ABOUT THIS EXERCISE: Write only the number of lines in the entries below that contain the string "sidebar".

SUPPLIED RECORDS:

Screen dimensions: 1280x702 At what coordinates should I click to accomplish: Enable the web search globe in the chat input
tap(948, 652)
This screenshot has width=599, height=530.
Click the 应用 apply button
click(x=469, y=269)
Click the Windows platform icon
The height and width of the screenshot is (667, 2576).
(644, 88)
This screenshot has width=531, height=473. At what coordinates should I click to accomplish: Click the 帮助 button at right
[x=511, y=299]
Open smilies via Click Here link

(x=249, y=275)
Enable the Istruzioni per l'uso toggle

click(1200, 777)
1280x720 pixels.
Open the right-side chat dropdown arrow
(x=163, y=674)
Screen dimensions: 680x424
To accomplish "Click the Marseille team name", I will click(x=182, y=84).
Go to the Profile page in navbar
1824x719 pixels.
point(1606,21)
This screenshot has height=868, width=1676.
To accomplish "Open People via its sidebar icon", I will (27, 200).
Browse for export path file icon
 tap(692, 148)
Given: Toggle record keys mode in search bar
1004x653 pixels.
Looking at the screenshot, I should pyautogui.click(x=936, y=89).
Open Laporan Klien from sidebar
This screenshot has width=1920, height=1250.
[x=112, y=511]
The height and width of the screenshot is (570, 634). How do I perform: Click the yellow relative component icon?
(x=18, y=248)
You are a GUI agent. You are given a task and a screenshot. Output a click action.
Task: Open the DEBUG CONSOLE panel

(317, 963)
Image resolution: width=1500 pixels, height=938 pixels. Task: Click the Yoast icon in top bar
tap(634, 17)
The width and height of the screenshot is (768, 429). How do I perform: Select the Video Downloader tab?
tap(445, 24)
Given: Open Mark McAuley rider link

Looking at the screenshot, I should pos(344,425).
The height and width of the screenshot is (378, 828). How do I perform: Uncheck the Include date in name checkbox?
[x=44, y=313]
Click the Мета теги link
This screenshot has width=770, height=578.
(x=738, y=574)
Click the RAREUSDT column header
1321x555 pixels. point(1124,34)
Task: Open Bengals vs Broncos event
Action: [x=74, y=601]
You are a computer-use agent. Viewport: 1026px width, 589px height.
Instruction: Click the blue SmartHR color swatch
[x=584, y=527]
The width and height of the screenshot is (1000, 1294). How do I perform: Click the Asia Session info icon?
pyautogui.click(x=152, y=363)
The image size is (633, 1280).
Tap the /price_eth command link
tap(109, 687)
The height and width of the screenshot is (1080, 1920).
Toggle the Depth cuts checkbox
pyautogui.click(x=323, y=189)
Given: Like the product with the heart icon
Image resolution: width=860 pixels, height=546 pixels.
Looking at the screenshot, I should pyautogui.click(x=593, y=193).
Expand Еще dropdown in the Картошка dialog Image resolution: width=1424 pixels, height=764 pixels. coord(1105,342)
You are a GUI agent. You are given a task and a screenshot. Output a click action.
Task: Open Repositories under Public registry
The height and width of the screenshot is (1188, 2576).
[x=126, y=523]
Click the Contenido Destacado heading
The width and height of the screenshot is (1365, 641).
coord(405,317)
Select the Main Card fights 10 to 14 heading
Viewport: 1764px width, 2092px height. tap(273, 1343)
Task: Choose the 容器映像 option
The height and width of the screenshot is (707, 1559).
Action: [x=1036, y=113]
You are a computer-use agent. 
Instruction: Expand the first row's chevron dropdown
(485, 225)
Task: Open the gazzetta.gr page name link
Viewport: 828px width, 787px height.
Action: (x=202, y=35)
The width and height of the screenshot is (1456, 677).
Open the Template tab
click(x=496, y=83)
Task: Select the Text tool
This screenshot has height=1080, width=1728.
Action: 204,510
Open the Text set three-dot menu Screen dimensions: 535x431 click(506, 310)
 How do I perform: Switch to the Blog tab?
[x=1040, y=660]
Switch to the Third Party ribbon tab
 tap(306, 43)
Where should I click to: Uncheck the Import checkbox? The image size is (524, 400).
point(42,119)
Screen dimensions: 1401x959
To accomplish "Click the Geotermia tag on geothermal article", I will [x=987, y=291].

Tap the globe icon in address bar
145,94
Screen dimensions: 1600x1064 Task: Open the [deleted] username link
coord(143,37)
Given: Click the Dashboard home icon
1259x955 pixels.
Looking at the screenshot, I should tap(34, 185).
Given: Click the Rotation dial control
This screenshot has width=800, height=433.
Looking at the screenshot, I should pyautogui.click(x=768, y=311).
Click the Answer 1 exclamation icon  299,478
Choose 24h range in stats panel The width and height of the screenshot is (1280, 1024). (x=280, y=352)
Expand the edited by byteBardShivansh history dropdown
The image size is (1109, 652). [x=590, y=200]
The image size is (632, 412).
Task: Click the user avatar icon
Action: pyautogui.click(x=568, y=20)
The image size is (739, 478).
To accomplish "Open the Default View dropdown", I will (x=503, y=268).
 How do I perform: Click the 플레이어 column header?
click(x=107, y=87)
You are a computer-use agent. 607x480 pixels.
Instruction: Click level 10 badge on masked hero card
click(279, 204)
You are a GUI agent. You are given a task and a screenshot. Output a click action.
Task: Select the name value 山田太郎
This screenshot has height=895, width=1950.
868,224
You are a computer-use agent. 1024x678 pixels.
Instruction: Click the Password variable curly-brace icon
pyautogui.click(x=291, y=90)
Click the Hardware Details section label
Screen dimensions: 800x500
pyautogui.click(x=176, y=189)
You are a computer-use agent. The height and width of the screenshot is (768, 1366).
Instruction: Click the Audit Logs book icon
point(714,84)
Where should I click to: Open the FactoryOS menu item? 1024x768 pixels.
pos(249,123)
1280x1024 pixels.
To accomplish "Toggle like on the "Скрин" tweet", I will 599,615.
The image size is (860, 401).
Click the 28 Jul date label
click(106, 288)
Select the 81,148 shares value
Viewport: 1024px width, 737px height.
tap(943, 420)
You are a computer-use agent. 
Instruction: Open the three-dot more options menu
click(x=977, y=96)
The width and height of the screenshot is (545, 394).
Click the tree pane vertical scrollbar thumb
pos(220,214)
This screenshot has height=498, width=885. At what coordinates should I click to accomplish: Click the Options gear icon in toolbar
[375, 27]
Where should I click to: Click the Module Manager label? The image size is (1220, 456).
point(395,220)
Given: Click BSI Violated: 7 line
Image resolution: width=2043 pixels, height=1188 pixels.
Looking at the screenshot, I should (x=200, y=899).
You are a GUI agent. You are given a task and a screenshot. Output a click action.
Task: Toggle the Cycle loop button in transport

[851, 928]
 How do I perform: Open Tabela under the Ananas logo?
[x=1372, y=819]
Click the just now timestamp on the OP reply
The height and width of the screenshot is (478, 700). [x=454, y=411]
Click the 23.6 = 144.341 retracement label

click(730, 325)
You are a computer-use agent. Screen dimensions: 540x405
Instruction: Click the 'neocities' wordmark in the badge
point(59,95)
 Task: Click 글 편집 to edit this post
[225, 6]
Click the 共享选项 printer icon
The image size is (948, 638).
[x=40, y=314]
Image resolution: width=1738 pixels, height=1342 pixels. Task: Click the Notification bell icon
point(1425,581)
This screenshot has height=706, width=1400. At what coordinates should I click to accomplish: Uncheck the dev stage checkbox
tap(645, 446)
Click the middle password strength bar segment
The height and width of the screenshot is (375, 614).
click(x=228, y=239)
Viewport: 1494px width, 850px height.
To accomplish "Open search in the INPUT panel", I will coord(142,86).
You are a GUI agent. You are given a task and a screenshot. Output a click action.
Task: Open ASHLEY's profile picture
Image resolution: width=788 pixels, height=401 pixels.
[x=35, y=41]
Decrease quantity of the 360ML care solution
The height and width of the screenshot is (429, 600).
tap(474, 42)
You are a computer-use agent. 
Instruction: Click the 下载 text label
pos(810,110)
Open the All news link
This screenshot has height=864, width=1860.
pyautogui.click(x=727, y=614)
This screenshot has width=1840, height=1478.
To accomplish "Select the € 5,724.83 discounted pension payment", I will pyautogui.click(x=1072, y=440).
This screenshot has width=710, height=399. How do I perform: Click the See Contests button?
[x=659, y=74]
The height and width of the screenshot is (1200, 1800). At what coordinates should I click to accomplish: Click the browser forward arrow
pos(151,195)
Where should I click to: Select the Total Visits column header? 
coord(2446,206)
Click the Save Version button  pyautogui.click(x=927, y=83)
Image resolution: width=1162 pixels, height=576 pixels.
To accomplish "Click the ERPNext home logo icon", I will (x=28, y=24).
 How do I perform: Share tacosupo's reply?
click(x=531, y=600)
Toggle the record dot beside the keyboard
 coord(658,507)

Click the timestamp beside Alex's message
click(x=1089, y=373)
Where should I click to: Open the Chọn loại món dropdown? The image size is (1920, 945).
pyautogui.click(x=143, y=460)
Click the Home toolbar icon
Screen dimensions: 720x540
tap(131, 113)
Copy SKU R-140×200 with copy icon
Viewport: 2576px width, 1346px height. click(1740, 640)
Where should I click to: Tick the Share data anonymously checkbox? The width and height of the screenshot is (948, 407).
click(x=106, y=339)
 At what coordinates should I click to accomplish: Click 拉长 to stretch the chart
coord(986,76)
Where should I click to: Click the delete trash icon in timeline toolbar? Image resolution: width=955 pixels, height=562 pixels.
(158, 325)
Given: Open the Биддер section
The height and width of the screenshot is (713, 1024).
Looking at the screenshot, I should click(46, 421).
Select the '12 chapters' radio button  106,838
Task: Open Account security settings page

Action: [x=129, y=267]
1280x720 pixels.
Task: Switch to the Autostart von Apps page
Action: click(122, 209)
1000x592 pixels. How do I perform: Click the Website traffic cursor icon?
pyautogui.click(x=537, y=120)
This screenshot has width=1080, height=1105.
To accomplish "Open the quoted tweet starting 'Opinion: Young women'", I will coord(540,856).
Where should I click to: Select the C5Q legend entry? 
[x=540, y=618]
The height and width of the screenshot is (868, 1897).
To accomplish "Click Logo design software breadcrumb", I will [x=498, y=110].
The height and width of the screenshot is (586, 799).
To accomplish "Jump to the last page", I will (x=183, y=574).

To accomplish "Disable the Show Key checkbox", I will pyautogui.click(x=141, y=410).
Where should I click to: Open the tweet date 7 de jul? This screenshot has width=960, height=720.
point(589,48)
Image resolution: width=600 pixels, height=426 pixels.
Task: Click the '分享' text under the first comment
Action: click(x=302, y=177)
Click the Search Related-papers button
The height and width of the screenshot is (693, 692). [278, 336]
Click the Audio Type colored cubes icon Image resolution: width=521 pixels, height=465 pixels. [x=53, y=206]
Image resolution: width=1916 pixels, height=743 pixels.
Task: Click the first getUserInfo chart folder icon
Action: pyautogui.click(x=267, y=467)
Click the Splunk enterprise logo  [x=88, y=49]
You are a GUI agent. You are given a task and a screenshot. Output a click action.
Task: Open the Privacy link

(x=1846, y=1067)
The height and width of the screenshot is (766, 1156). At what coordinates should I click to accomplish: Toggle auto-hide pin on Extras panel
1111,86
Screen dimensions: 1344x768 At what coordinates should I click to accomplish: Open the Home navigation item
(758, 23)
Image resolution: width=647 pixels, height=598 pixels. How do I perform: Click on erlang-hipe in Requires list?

ANSWER BOX: 2